Встречаясь с руководящими работниками в Валдае и Новгороде, он с юношеским восторгом рассказывал им, какая это прелесть — валдайский колокольчик, и как важно возродить звонкоголосый промысел. К его словам прислушались: в Новгороде в наши дни можно приобрести сувенир — набор валдайских колокольчиков.

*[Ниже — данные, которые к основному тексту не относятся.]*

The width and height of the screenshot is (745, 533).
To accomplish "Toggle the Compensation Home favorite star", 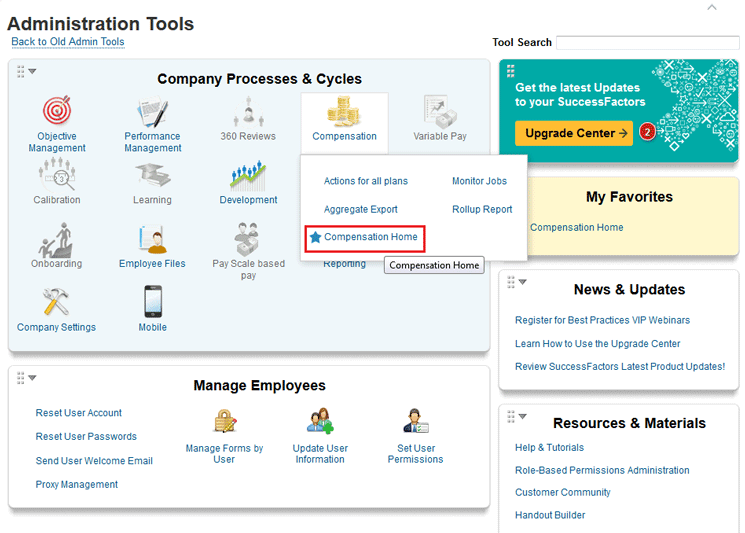I will (x=315, y=238).
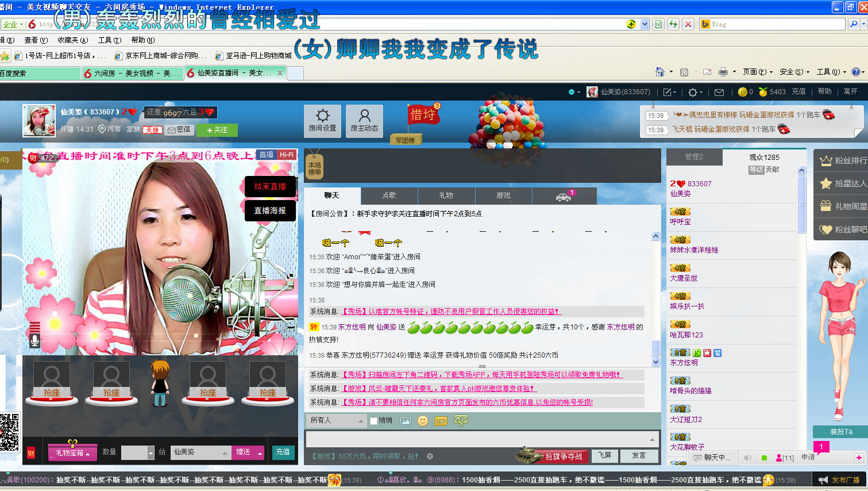Toggle the Hi-Fi audio mode badge
The image size is (868, 491).
pyautogui.click(x=286, y=155)
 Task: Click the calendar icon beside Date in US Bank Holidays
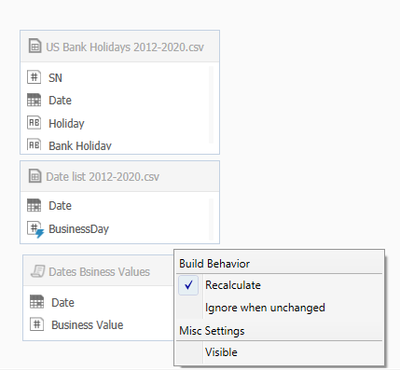pos(34,100)
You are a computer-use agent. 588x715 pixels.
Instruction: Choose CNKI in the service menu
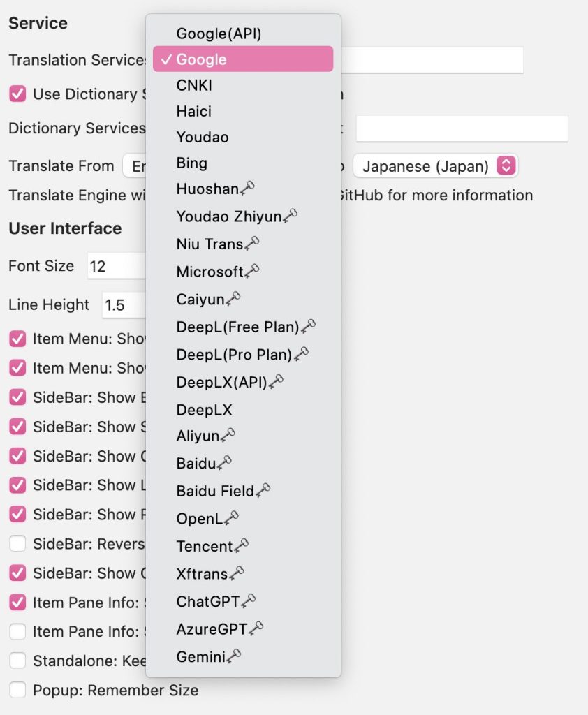[194, 85]
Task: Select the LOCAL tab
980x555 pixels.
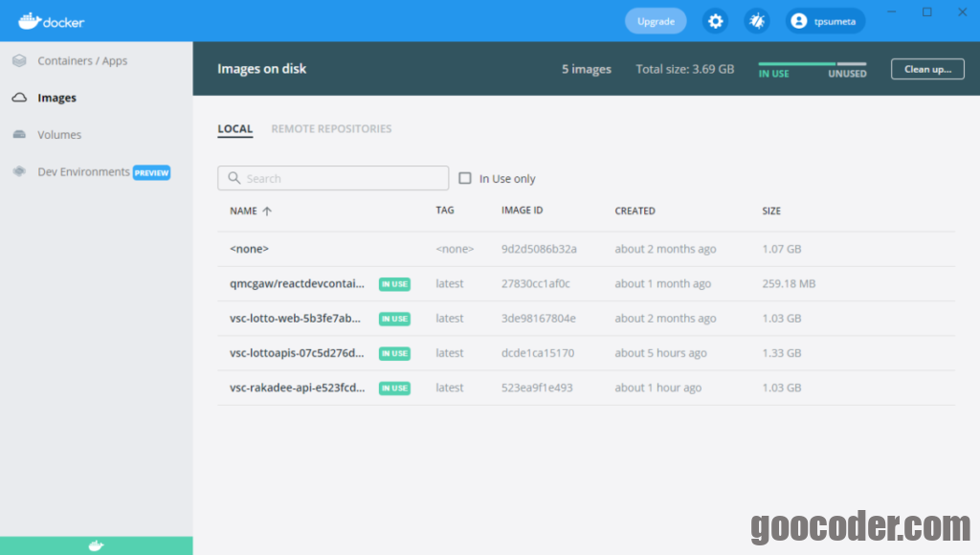Action: [x=235, y=129]
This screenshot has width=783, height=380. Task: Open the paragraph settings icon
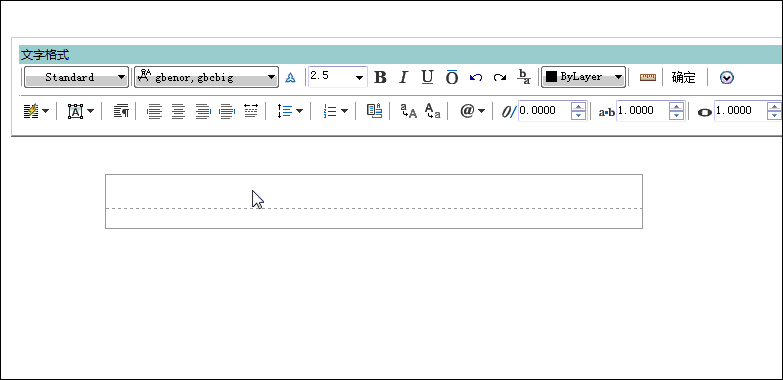click(x=121, y=111)
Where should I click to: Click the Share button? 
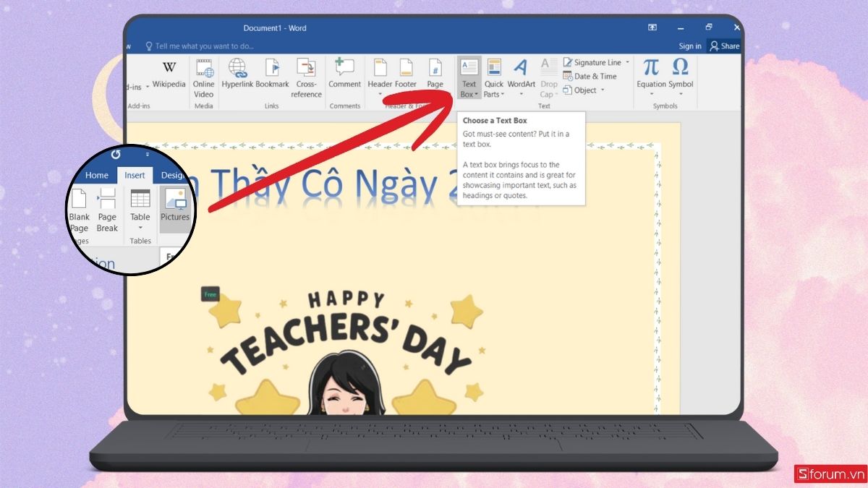723,45
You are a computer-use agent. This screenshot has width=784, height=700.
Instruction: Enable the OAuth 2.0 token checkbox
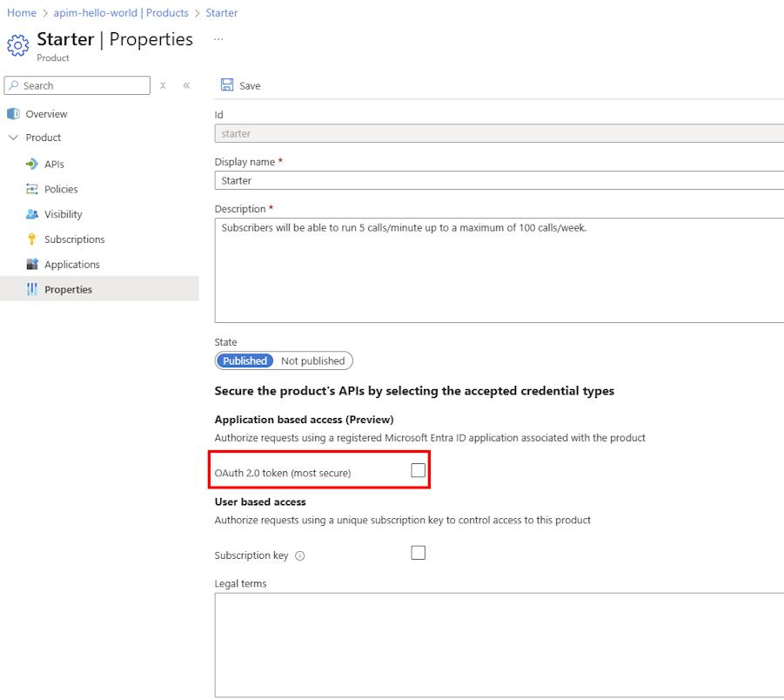point(418,469)
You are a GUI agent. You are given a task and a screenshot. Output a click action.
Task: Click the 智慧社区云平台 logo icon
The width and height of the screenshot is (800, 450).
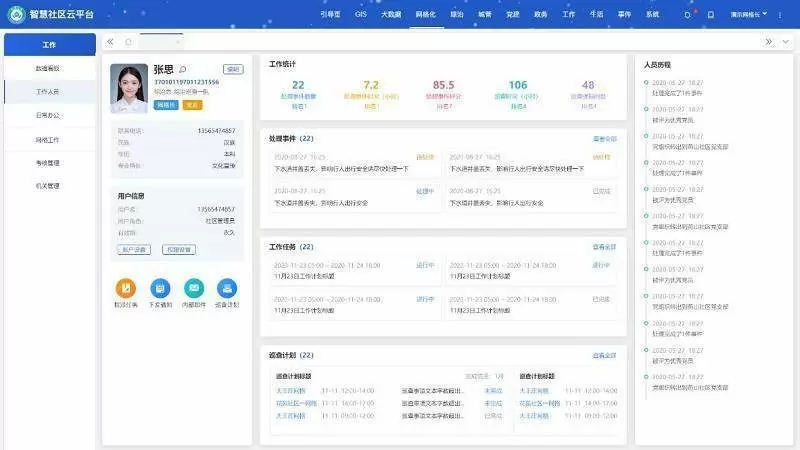click(x=15, y=14)
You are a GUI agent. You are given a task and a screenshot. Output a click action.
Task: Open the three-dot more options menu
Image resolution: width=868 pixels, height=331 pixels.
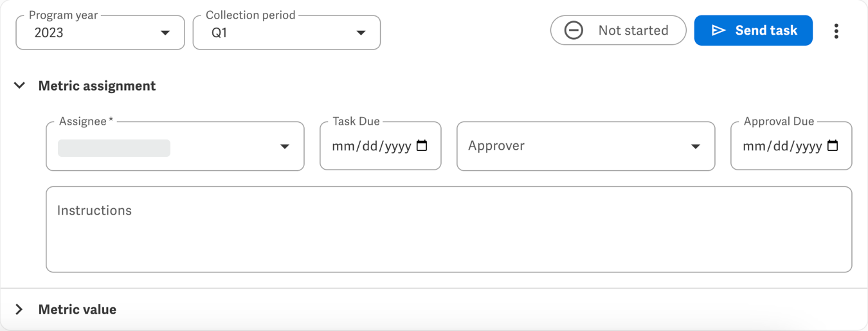click(836, 31)
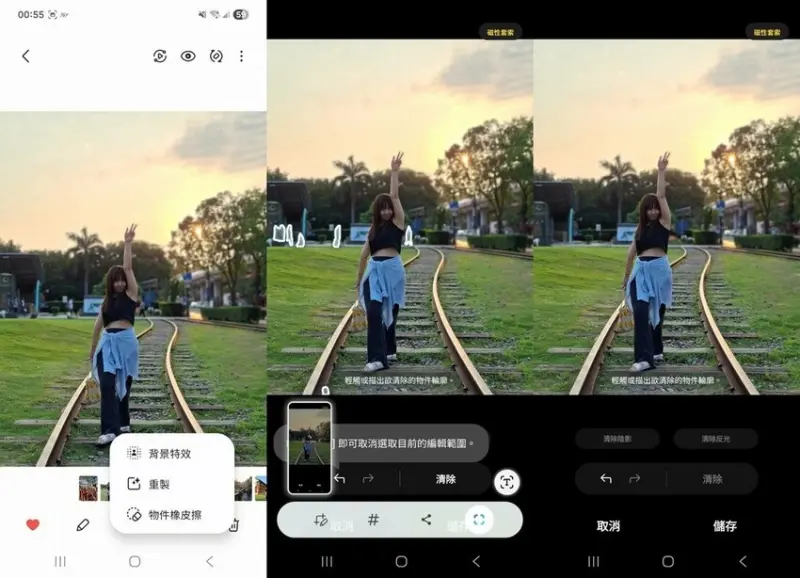The image size is (800, 578).
Task: Tap the hashtag icon to add tags
Action: click(x=373, y=519)
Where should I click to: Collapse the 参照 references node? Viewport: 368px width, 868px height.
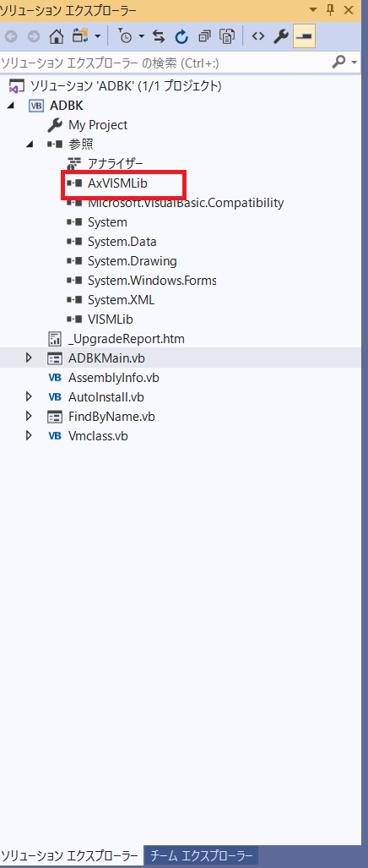[x=30, y=145]
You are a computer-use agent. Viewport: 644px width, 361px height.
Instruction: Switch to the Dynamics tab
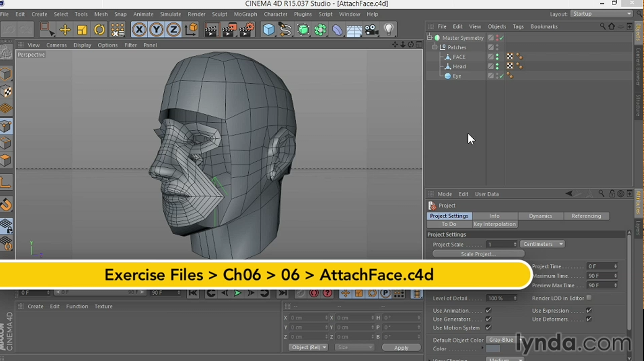540,216
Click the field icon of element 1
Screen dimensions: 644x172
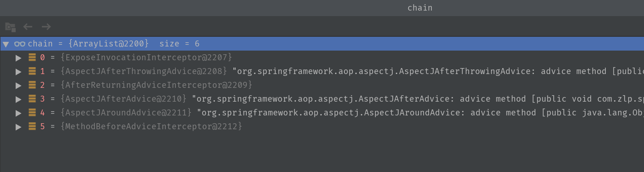click(x=32, y=72)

Добравшись до пушкинских мест, Коненков прежде всего пожелал побывать в Святогорском монастыре у могилы великого поэта. Медленно, в сосредоточенном молчании поднимался он по каменным ступеням на вершину холма. Ему было трудно преодолевать этот подъем, но он шел и шел вверх, отстраняя попытки помочь ему. У намогильного обелиска толпились экскурсанты. Коненков стоял в стороне, терпеливо ждал, когда иссякнет людской поток. В полной тишине, медленно шаркая уставшими старческими ногами, приблизился он к могиле Пушкина. Встал у решетки, снял фетровую шляпу, с которой не расставался во все время пути, помолчал. Приказал:
— Положите розы.
У могилы поэта он надолго погрузился в молчаливое раздумье и поделился тем, что открылось ему:
— С этого холма видна вся Россия.
В 1937 году, когда все русские люди, где бы они ни находились, отмечало столетнюю дату гибели поэта, Коненков вылепил поясной портрет Александра Сергеевича Пушкина. Соотечественники устроили в Нью-Йорке вечер памяти. На сцене был установлен коненковский «Пушкин». Все, кто выходил на сцену, обращались к Пушкину. В 1949 году скульптор вернулся к образу великого поэта. Он сделал несколько рисунков и в 1950 году вырубил в дереве новый портрет А. С. Пушкина.